Kamis, 01 April 2021

BERUNTUNG

 



Mukadimah Poci Maiyah April 2021

Oleh: Abdullah Farid

 

 

Sungguh, beruntunglah orang-orang beriman

Orang-orang yang khusyu' dalam sholatnya

Dan orang-orang yang menjauhkan diri dari (tindakan dan ucapan) yang tak bermanfaat

Dan orang-orang yang menunaikan zakat

Dan orang-orang yang menjaga kemaluannya

Kecuali pada istri dan budak-budak yang mereka miliki, maka itu tidak mengapa

Maka siapa yang mencari di luar itu, ia melakukan perbuatan yang melampaui batas

Dan orang-orang yang menjaga amanah-amanah dan janjinya

Dan orang-orang yang memelihara sholatnya

(Al Mu'minun : 1-9)

 

 

Hayya alal falah, panggilan keberuntungan, nyatanya tak menjadi panggilan yang orang-orang pada umumnya nantikan.
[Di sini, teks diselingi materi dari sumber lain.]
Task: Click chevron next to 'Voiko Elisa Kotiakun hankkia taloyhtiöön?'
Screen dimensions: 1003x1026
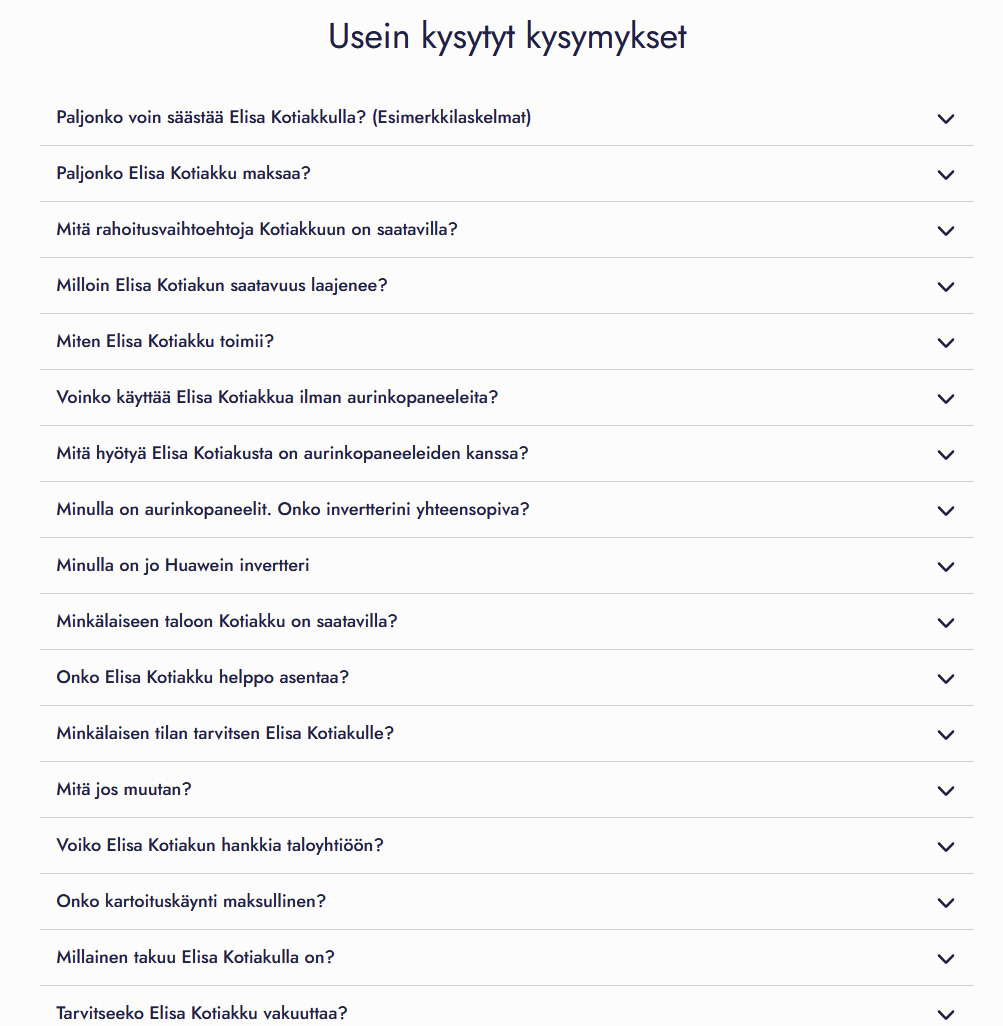Action: pyautogui.click(x=946, y=847)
Manusia merasa beruntung, baru ketika apa yang diinginkannya tercapai. Panggilan kerja, panggilan cinta  kekasih, panggilan order, kabar sms tembus 4 angka, panggilan BO, panggilan rejeki yang makin dipersempitkan hanya dalam hal uang. Maka panggilan Tuhan di atas itu menjadi semacam hal usang, dibandingkan handphone yang meski kuota sekarat, kita menanti panggilan-panggilan semacam di atas tadi.

 

Menurutmu, orang-orang beruntung itu yang bagaimana?

 

Di awal mukadimah, ada 9 ukuran, tanda, koordinat, yang bisa kita pilih, agar menjadi orang yang beruntung. Tapi, jika akarnya kita tak punya yaitu keimanan, batang, cabang, ranting dan buahnya akan percuma saja.

 

Awal 2020 lalu, saat pertama wabah corona dikabarkan dari Wuhan (yang sudah diramalkan jauh sebelum kejadian oleh para pedagang lauk pauk pinggir jalan "La Wuhan"  jangan ke Wuhan.) Jangan dianggap serius, sebagian orang merasa beruntung, karena virus itu tidak/belum ke Indonesia. Tanda iman seseorang masih amatir itu pandangannya tak utuh. Bagaimana mungkin, ada sekelompok manusia yang sedang berduka, tetapi justru kita merasa beruntung? Jika semisal mereka, orang-orang Wuhan, tidak ada yang mukmin pun, setidaknya itu adalah bela sungkawa kita sebagai sesama manusia. Apa pendapatmu, jika ada orang yang merasa beruntung di atas musibah orang lain? Merasa bersyukur, itu wajib. Tapi jika syukur kita harus lebih dulu melihat orang-orang yang bernasib ngenes, itu perlu diluruskan niat syukurnya. Ibarat pengantin, mana mungkin mereka merasa bahagia berlebihan, sedang di luar sana banyak orang yang susah dapat jodoh, gagal nikah, atau justru pacarnya jadi jodohmu sekarang? Lah, kok malah repot ya. Terkadang, menjadi awam memang lebih baik. Ilmu menuntut tanggung jawab. Tapi bodoh (tak mau belajar) bukan sebuah pilihan.

 

April ini, tanpa latah dengan April MOP. Gelaran kali ini akan mengupas tentang keberuntungan. Berharap akan ada keberuntungan untuk jamaah semua khususnya, dan umat manusia pada umumnya. Keberuntungan yang mencerahkan, yang tanpa mengalahkan, merendahkan yang lain. Keberuntungan yang, tak harus wah, yang penting terus menerus dan kalau bisa tanpa konsekuensi yang memberatkan. Karena bisa jadi, apa yang kita anggap sebagai keberuntungan, adalah musibah besar di hari esok. Seperti rahmat Tuhan yang diberikan pada manusia, pada hati yang tertanam iman itu jadi nikmat, sedangkan pada hati yang keras itu jadi istidraj. Terakhir, mari kita tundukan kepala kita, berdoa, untuk saudara kita di Makassar yang tengah diuji keimanannya. Berharap setelah itu, ada keberuntungan yang Tuhan berikan, pada mereka, pada bangsa ini.

 

Emmm... Tapi, kalau dapat nomer togel, termasuk keberuntungan bukan, ya?